AucoDB is a powerful adapter that seamlessly connects to a wide range of vector databases, including Chroma, FAISS, Milvus, PGVector, Pinecone, Qdrant, Weaviate, and more. It provides a unified interface to simplify interactions with various vector databases, making it easy to switch between them by updating a single configs.yaml file. With easy setup via Docker, you can quickly deploy and test vector databases in containers without complex installations. AucoDB enables efficient document storage and querying, allowing you to store documents and retrieve relevant ones based on input queries.

### Key Features

- Broad Vector Database Support: Connect to multiple vector databases (e.g., Chroma, FAISS, Milvus, PGVector, Pinecone, Qdrant, Weaviate) through a unified interface.

- Effortless Docker Setup: Use Docker Compose to spin up vector databases in containers, minimizing setup time and complexity.
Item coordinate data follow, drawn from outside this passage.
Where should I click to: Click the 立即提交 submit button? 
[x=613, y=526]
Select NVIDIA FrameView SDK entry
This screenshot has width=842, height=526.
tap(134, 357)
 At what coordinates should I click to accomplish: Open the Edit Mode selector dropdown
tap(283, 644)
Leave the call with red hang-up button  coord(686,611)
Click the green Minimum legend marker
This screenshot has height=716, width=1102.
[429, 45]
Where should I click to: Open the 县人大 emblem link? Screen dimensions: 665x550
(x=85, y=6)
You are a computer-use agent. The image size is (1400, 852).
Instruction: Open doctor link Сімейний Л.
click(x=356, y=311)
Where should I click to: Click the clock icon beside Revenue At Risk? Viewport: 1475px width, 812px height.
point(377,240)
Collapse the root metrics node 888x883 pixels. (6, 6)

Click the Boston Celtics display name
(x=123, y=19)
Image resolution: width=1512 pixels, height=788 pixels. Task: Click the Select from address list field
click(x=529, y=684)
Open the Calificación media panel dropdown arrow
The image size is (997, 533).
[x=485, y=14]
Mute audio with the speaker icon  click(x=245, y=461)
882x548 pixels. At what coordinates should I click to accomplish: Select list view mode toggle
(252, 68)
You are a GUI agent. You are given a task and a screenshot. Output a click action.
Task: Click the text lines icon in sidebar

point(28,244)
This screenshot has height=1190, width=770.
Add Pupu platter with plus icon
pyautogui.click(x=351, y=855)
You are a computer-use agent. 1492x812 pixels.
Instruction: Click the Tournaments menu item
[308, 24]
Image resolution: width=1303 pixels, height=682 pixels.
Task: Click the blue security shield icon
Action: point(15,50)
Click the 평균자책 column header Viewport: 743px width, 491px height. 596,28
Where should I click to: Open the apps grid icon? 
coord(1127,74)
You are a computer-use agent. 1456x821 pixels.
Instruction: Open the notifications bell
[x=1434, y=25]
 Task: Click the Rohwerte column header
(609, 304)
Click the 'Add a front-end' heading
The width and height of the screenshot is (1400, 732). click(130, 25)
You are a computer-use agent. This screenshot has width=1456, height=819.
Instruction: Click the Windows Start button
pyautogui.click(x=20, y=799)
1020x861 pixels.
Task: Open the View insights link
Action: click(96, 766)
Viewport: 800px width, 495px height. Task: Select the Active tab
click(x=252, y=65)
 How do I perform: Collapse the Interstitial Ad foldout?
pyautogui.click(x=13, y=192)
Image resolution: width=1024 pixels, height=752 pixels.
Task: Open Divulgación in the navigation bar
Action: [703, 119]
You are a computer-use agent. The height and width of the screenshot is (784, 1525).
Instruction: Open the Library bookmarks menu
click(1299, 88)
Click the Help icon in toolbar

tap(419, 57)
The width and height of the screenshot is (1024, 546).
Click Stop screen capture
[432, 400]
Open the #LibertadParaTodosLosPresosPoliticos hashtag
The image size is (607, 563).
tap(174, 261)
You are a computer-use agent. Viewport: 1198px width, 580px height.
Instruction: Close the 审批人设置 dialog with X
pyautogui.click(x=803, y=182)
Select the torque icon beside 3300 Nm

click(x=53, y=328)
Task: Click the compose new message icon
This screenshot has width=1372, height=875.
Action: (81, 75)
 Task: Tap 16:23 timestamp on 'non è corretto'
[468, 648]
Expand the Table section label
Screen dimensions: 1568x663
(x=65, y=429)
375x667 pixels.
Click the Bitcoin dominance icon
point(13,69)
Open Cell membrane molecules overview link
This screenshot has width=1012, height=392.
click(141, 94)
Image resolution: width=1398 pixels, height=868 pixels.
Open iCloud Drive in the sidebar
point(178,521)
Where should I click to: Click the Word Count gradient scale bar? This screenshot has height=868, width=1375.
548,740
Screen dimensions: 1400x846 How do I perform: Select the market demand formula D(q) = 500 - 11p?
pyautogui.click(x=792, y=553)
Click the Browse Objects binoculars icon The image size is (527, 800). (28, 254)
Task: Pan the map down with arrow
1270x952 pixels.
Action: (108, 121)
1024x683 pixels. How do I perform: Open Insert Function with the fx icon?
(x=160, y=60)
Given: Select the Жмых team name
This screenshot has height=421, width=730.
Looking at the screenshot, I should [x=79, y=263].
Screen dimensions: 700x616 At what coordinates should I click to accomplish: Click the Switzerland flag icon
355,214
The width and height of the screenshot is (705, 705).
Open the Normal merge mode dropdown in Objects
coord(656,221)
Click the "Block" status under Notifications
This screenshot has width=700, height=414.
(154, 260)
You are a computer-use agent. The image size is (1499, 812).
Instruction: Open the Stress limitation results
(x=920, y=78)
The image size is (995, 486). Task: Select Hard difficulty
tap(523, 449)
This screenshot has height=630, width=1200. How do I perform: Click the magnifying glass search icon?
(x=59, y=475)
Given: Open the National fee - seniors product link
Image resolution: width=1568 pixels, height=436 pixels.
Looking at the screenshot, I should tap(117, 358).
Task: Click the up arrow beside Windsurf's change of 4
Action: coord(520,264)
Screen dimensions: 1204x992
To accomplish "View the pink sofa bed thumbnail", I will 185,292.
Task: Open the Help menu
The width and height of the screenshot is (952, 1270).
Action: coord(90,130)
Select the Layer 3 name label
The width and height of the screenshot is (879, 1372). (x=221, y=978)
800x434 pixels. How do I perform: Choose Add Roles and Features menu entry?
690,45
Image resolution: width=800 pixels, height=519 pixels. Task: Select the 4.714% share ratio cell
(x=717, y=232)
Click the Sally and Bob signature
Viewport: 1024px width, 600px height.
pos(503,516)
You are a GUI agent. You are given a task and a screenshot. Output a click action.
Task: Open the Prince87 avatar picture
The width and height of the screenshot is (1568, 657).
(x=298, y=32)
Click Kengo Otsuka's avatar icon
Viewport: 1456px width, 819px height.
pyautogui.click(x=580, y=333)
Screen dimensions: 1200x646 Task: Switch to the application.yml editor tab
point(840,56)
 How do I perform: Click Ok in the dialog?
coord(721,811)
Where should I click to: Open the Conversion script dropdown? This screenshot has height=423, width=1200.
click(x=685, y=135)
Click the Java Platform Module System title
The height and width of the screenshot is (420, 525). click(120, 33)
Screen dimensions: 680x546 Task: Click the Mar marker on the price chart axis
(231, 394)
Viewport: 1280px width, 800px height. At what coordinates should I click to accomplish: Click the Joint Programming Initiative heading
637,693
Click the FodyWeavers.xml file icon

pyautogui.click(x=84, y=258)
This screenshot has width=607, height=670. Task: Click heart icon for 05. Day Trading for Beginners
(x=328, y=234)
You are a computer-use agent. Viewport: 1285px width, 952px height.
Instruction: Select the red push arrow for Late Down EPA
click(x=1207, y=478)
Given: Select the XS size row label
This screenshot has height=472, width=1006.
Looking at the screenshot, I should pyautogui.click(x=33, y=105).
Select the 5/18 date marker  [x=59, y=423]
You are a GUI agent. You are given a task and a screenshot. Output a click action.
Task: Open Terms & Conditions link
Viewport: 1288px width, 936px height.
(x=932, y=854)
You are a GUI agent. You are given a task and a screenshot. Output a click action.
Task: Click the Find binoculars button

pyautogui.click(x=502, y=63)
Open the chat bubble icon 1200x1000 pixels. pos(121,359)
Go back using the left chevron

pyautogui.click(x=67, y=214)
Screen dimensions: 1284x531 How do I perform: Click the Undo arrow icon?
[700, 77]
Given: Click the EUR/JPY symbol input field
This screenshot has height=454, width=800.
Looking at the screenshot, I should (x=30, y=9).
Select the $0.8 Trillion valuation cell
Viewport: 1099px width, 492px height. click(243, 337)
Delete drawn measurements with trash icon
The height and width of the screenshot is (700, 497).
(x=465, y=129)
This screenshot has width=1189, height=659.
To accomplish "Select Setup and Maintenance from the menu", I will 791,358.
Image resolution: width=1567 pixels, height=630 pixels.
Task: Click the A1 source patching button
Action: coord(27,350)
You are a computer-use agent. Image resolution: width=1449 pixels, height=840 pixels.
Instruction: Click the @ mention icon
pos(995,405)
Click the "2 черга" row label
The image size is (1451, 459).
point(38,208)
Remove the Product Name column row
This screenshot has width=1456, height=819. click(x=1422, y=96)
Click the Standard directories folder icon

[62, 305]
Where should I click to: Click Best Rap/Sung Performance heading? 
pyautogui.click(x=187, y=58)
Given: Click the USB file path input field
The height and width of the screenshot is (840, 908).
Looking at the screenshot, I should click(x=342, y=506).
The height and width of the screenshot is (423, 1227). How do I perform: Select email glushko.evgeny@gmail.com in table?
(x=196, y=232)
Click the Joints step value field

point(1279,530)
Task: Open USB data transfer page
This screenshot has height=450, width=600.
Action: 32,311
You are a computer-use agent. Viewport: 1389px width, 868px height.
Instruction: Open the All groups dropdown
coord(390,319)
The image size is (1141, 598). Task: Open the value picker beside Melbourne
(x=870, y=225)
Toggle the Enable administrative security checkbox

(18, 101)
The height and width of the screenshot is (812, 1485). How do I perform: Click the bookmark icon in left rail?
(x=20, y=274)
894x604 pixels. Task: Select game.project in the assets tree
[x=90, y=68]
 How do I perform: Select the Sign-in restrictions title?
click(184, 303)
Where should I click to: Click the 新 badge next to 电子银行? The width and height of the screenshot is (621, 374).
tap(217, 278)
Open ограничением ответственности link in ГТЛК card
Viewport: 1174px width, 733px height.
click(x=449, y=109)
- Document Storage and Querying: Store documents in the vector database and query them to retrieve a list of relevant documents based on input messages.

### Getting Started

#### Prerequisites

- Docker and Docker Compose installed.
- Python 3.8+ with required dependencies (langchain, bs4, langchain_huggingface, etc.).

#### Example Workflow

**Step 1:** Launch Vector Database with Docker
Run a vector database in a container using Docker Compose at root folder.

```bash
docker compose up
```

**Step 2:** Prepare Documents
Load and preprocess documents for storage:

```python
import bs4
from aucodb.vectordb.processor import DocumentProcessor
from langchain.text_splitter import RecursiveCharacterTextSplitter
from langchain.document_loaders import WebBaseLoader

# Load sample documents
loader = WebBaseLoader(
    web_paths=("https://lilianweng.github.io/posts/2023-06-23-agent/",),
    bs_kwargs=dict(
        parse_only=bs4.SoupStrainer(
            class_=("post-content", "post-title", "post-header")
        )
    ),
)
docs = loader.load()
```

**Step 3:** Store and Query Documents
Insert documents into the vector database and query them:

```python
from langchain_huggingface import HuggingFaceEmbeddings
from aucodb.vectordb.factory import VectorDatabaseFactory

# 1. Initialize embedding model
embedding_model = HuggingFaceEmbeddings(model_name="BAAI/bge-small-en-v1.5")

# 2. Initialize document processor
splitter = RecursiveCharacterTextSplitter(
    chunk_size=1000,
    chunk_overlap=200,
)
doc_processor = DocumentProcessor(splitter=splitter, chunk_size=500, chunk_overlap=50)

# 3. Initialize vector database factory
db_type = "chroma"  # Supported types: ['chroma', 'faiss', 'milvus', 'pgvector', 'pinecone', 'qdrant', 'weaviate']
vectordb_factory = VectorDatabaseFactory(
    db_type=db_type,
    embedding_model=embedding_model,
    doc_processor=doc_processor
)

# 4. Store documents in the vector database
vectordb_factory.store_documents(docs)

# 5. Query the vector database
query = "What is AI Agent?"
top_k = 2
results = vectordb_factory.query(query, top_k)
print(results)
```

#### Configuration

Switch between vector databases by updating the db_type in your [./aucodb/vectordb/configs.yaml](./aucodb/vectordb/configs.yaml) file or directly in the code. No additional setup is required when using Docker Compose.

#### Benefits

- Flexibility: Test and switch between vector databases with minimal configuration changes.
- Scalability: Store large document collections and query them efficiently.
- Ease of Use: Simplified setup with Docker and a unified interface for all supported databases.

# 4. Use Cases

- **Agent Memory**: Store and retrieve agent state and memory efficiently.
- **Prototyping**: Rapidly develop applications with flexible JSON-based storage.
- **Local Applications**: Use file-based operations for standalone applications.
- **Distributed Systems**: Leverage HTTP-based operations for remote data access.

# 5. Contributing

Contributions to AucoDB are welcome! Please submit issues and pull requests via the [GitHub repository](https://github.com/datascienceworld-kan/AucoDB). Ensure your code follows the project's coding standards and includes appropriate tests.

# 6. License

AucoDB is licensed under the MIT License. See the [LICENSE](LICENSE) file for details.